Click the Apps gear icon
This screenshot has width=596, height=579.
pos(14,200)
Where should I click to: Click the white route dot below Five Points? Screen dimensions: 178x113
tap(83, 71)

______________________________

▶ [WHAT THE TASK REQUIRES]
Reproduce the final stretch of the data above: every line from the one holding "Where should I" through the end, inclusive, exactly as written and nothing else.

▶ [EXERCISE RESPONSE]
Where should I click to: Click the white route dot below Five Points? Screen dimensions: 178x113
tap(83, 71)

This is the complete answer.